China Mobile aims to spend as much as 132.4 billion yuan ($20.1 billion) in 2011, compared with 124.3 billion yuan last year, according to a company presentation today. Analysts including Michael Meng of BOCI Research Ltd. had expected the Beijing-based company to reduce capital spending this year.

The company is increasing spending after posting a better- than-expected net income in the fourth quarter. Chairman Wang Jianzhou is expanding the range of data services China Mobile offers over its mobile network beyond traditional short message service texting as he seeks to maintain the lead over rivals China Unicom (Hong Kong) Ltd. and China Telecom Corp.

The capital spending guidance “was a negative coming out of the result,” Lisa Soh, a Hong Kong-based analyst at Macquarie Group Ltd. which rates the stock “outperform,” said in an e-mail. Soh said she was surprised by the company’s projection, which was 35 percent more than she estimated.

China Mobile fell 1.7 percent to HK$71.05 at the 4 p.m. close of trading in Hong Kong, after earlier climbing as much as 1.5 percent. The stock has dropped 8 percent this year.

BOCI’s Meng had forecast capital spending at China Mobile may drop to 118 billion yuan this year in a March 9 report. Paul Wuh, a Hong Kong-based analyst at Samsung Securities Co., said he’d expected the 2011 expenditure at 98 billion yuan.

Net Profit

Net income increased 3.7 percent to 32.4 billion yuan in the quarter ended Dec. 31, according to figures derived from full-year earnings reported by the company today. Profit was expected to be 31.8 billion yuan, according to the average of five analyst estimates compiled by Bloomberg News.

Fourth-quarter sales rose 6 percent to 132.6 billion yuan.

China Mobile had a total of 584 million mobile-phone subscribers at the end of last year, including 20.7 million customers for the high-speed, third-generation service that smartphones use to surf the Web, the company said in February.

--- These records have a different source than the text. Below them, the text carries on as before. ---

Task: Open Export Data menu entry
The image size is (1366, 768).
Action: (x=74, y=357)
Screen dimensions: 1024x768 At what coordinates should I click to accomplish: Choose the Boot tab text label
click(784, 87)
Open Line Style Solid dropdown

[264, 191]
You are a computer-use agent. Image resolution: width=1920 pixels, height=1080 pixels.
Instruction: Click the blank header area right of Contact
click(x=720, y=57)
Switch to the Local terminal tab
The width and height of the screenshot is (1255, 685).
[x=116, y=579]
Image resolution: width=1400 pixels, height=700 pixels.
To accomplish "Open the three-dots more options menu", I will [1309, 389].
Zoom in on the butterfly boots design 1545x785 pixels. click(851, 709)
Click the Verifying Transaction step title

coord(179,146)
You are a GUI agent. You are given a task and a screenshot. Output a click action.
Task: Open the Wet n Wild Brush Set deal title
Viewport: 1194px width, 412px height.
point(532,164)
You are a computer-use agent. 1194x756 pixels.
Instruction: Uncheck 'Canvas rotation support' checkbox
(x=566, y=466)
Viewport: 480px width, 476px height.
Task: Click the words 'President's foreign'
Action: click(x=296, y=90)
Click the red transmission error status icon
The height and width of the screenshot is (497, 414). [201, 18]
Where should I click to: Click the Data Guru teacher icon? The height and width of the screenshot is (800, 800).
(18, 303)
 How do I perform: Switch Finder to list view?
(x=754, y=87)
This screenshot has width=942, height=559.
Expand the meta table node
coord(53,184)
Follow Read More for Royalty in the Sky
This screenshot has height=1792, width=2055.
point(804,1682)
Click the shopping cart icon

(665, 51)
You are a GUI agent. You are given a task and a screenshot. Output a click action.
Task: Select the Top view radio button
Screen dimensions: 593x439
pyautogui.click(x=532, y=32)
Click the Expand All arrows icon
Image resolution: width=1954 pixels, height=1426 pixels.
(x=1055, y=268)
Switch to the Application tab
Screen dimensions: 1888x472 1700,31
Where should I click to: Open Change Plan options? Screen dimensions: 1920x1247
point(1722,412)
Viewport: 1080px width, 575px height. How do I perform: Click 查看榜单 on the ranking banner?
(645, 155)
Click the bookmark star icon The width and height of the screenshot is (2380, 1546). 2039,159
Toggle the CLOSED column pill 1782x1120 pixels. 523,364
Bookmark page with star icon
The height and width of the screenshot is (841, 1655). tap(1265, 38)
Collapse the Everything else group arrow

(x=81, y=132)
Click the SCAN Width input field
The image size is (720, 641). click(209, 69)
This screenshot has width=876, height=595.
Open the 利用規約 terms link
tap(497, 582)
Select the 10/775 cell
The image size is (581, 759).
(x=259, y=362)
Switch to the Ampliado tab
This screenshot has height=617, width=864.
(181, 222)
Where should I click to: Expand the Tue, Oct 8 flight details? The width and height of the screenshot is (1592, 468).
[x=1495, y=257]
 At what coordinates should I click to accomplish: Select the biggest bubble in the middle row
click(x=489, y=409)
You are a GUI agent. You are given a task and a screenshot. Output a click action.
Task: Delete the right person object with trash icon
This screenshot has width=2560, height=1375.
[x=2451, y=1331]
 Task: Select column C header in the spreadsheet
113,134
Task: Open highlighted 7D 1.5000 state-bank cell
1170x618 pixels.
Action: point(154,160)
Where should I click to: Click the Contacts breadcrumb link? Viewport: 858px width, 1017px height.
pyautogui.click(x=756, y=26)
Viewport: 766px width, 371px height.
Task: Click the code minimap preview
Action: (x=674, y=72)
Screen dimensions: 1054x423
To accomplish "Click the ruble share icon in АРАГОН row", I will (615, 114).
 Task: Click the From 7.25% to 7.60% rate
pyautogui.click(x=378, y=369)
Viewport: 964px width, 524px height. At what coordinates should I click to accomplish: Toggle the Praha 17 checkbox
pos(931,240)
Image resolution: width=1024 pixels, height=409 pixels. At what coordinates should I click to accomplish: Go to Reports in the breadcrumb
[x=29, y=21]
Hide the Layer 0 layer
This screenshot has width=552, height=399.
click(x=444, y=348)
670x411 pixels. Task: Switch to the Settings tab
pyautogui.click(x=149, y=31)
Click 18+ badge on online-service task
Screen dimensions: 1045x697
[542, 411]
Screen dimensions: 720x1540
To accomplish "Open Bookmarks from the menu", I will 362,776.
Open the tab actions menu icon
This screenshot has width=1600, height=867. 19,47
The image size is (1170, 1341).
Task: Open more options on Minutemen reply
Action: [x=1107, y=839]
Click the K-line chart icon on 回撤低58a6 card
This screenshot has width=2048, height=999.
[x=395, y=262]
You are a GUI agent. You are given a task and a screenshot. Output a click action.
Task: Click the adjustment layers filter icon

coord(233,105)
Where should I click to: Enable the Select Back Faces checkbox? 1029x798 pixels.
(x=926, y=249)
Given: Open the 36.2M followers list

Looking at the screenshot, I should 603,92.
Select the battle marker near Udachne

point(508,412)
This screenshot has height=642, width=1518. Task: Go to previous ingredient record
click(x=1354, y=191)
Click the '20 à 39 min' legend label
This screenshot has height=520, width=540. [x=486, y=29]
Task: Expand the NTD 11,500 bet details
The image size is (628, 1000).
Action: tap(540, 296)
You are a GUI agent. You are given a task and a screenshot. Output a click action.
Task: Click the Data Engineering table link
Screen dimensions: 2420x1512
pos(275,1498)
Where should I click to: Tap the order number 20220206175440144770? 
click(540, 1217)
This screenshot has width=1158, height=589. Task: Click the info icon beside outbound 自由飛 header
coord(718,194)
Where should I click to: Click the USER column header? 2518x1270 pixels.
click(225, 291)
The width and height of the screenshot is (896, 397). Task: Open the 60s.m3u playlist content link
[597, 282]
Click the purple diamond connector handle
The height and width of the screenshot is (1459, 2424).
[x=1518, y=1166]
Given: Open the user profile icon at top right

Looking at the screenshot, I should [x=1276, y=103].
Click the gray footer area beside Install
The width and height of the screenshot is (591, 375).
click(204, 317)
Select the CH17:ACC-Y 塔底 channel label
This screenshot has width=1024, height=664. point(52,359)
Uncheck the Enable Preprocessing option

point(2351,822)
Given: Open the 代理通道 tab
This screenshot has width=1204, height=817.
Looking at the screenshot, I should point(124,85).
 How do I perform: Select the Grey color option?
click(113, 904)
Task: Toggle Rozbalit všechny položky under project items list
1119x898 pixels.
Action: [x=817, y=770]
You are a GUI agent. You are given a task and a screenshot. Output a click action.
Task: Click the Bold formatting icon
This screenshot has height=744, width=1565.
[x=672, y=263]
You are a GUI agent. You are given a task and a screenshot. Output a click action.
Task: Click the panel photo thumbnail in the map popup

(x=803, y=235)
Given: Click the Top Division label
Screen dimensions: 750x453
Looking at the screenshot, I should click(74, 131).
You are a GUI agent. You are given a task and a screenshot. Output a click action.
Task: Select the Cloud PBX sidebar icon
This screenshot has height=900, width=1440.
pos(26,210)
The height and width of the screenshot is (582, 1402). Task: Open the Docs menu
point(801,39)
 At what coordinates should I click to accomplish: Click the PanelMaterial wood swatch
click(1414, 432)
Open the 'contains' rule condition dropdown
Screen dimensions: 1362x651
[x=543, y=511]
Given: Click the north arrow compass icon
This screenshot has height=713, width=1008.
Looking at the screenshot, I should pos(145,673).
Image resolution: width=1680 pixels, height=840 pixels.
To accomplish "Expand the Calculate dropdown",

That compares with China Unicom’s 311.3 million total subscribers and 14.1 million users of its 3G service. China Telecom was in third place with 90.5 million subscribers.

Value-added data such as the mobile music service “was an essential driver of total revenue growth” last year, accounting for 31 percent of operating revenue in 2010, Wang said.

Registered Customers

China Mobile has 35 million registered customers for its mobile applications offerings, who can select from 50,000 applications to download, the carrier said. By the end of last year, the site had recorded 110 million application downloads, according to the statement.

Wang aims to keep China Mobile’s lead with heavy data users by rolling out the country’s first fourth-generation network. The company in December received approval from the Ministry of Industry and Information Technology to begin a trial of its 4G TD-LTE network, and it said this month it added Beijing to the original six cities in the program: Shanghai, Hangzhou, Nanjing, Guangzhou, Shenzhen and Xiamen.